Alonso, champion for the past two seasons with Renault, joined McLaren at the end of last year.
The 25-year-old Spaniard returned to the top of the championship after leading McLaren, who had not won a race since 2005, to a one-two finish in Malaysia last weekend.
Fisichella and Finnish rookie Heikki Kovalainen have struggled to score. After two races, Renault are fourth in the championship with eight points.
Both qualified outside the top 10 at Sepang, with Fisichella finishing sixth and Kovalainen eighth for his first point in Formula One.
Neither expected anything different for Sunday's race, despite Renault winning there in both 2005 and 2006 with Alonso and on Michelin tyres. The departure of the French manufacturer has hit them harder than others forced to switch to sole supplier Bridgestone. "Still the pace is quite far away. We've got poor traction, poor grip overall. In the qualifying session, the gap between us and the leaders was one and a half seconds and in the race around a second," said Fisichella.
"Sometimes we are there, sometimes we are completely lost.
"At the moment we are far away from getting on the podium, not to win the race. We are struggling to score some points, it's quite tough," he added.
"But you never know. In the factory they are really, really pushing to improve the car. Sometimes you need maybe a month, and with a couple of right changes you gain a second. Sometimes you completely lose direction and you spend a season (trying to catch up)."
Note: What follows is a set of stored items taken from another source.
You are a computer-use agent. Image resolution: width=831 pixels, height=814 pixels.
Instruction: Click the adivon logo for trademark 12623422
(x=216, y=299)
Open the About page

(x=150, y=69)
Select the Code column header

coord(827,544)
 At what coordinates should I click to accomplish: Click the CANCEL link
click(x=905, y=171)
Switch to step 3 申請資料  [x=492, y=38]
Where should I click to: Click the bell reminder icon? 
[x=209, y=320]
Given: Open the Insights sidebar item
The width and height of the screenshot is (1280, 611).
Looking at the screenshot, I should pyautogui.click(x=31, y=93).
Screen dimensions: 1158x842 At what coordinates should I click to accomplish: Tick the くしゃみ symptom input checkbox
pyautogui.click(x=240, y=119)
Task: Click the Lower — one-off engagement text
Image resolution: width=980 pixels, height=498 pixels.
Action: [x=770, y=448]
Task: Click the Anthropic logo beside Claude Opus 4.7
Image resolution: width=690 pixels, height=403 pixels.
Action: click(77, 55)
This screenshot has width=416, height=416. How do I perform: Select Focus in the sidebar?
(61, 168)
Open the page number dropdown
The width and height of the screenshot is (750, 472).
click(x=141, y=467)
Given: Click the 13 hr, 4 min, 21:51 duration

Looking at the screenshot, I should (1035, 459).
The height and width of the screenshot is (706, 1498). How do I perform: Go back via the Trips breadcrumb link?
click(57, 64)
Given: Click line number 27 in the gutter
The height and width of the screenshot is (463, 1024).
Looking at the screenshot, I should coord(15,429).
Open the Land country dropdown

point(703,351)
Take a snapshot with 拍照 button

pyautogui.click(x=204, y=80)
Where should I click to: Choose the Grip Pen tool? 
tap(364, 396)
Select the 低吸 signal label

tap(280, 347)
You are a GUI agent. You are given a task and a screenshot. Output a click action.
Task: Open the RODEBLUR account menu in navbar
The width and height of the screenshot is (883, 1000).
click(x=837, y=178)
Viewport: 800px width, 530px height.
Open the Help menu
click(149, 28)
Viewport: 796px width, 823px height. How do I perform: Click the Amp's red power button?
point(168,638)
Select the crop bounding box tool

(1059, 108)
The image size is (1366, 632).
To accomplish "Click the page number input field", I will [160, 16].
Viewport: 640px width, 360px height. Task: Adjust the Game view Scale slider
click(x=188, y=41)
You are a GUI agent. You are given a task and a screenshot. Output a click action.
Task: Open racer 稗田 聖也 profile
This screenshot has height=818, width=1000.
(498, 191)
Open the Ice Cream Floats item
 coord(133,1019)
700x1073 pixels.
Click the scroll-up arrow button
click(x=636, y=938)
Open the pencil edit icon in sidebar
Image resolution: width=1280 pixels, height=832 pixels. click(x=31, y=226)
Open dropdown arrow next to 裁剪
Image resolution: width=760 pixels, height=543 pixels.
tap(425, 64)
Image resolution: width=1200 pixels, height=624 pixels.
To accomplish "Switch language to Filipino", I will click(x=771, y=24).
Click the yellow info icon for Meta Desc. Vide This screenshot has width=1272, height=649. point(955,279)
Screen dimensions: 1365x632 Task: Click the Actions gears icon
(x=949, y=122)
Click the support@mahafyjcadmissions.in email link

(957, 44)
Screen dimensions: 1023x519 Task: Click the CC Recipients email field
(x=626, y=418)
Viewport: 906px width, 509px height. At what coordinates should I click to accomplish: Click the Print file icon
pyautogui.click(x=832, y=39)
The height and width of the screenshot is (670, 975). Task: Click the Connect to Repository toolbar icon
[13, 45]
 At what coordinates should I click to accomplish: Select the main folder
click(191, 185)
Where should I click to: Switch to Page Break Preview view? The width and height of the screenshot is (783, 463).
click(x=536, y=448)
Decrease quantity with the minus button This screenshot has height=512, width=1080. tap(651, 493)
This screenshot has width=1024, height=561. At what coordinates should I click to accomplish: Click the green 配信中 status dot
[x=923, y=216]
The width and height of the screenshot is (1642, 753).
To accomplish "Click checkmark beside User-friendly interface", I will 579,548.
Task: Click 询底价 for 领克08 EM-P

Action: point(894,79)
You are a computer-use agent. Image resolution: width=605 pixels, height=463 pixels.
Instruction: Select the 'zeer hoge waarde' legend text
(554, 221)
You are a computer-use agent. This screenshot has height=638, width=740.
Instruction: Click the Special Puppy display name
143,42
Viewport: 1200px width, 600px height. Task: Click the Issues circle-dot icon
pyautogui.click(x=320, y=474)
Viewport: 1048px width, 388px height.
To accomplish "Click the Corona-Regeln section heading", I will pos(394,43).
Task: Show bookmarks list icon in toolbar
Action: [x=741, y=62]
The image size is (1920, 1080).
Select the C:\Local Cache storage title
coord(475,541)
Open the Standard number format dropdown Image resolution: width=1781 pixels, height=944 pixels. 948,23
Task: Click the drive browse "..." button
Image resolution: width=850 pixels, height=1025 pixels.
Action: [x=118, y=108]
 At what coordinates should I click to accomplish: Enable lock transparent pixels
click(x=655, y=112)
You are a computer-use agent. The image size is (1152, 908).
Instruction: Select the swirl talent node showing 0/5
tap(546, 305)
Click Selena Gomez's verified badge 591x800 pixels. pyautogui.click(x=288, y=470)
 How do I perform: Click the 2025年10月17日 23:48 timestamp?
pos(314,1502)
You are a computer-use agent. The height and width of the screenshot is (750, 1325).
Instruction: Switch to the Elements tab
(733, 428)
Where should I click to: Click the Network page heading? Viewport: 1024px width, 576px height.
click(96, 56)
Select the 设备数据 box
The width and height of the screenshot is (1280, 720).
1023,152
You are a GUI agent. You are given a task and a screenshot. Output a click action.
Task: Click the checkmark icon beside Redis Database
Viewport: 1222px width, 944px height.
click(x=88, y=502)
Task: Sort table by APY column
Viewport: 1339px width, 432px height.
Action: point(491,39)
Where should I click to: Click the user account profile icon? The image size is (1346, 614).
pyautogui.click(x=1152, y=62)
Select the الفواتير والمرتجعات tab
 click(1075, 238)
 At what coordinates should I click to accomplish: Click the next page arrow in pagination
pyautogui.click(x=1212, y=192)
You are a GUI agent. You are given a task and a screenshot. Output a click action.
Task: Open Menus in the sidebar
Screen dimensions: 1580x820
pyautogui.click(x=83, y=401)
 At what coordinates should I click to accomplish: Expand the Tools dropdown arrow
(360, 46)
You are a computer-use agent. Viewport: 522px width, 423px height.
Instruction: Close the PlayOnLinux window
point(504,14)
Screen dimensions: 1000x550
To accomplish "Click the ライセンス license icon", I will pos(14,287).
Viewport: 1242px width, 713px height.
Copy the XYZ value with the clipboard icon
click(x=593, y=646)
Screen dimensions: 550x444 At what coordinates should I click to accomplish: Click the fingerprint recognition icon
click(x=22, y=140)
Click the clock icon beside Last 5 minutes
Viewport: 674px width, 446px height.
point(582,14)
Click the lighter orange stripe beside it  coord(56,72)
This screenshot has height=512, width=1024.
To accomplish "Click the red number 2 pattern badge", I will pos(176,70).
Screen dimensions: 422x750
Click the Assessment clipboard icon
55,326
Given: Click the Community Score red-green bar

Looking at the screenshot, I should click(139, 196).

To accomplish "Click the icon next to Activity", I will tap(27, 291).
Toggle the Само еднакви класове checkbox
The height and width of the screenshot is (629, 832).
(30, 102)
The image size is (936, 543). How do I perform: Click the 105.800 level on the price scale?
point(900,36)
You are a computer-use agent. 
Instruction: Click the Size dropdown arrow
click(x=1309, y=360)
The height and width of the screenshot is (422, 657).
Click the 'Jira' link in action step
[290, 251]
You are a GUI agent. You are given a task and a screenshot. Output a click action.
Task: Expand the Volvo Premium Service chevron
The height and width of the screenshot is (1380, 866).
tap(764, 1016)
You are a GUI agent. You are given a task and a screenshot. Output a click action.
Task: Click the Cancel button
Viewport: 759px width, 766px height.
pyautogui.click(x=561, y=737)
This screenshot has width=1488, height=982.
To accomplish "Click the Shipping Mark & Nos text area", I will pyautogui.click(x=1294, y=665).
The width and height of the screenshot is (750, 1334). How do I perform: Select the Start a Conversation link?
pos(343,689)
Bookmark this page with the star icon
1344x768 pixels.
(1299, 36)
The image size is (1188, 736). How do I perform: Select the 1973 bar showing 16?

With Bahrain following immediately after Malaysia, there is nothing any team can do to improve their cars substantially. That will have to wait for the return to Europe and the resumption of testing.
"For this race we are going to have exactly the same car as in Malaysia," said Fisichella. "So we just can expect again to fight to score points, unless the circuit is good for us but I'm not so optimistic of that."
Kovalainen, the test driver last year, agreed that Bahrain would be very similar to Malaysia "unless there has been a miracle happening, that we don't know about.
"I think this weekend the gap to the leaders is going to be more or less the same."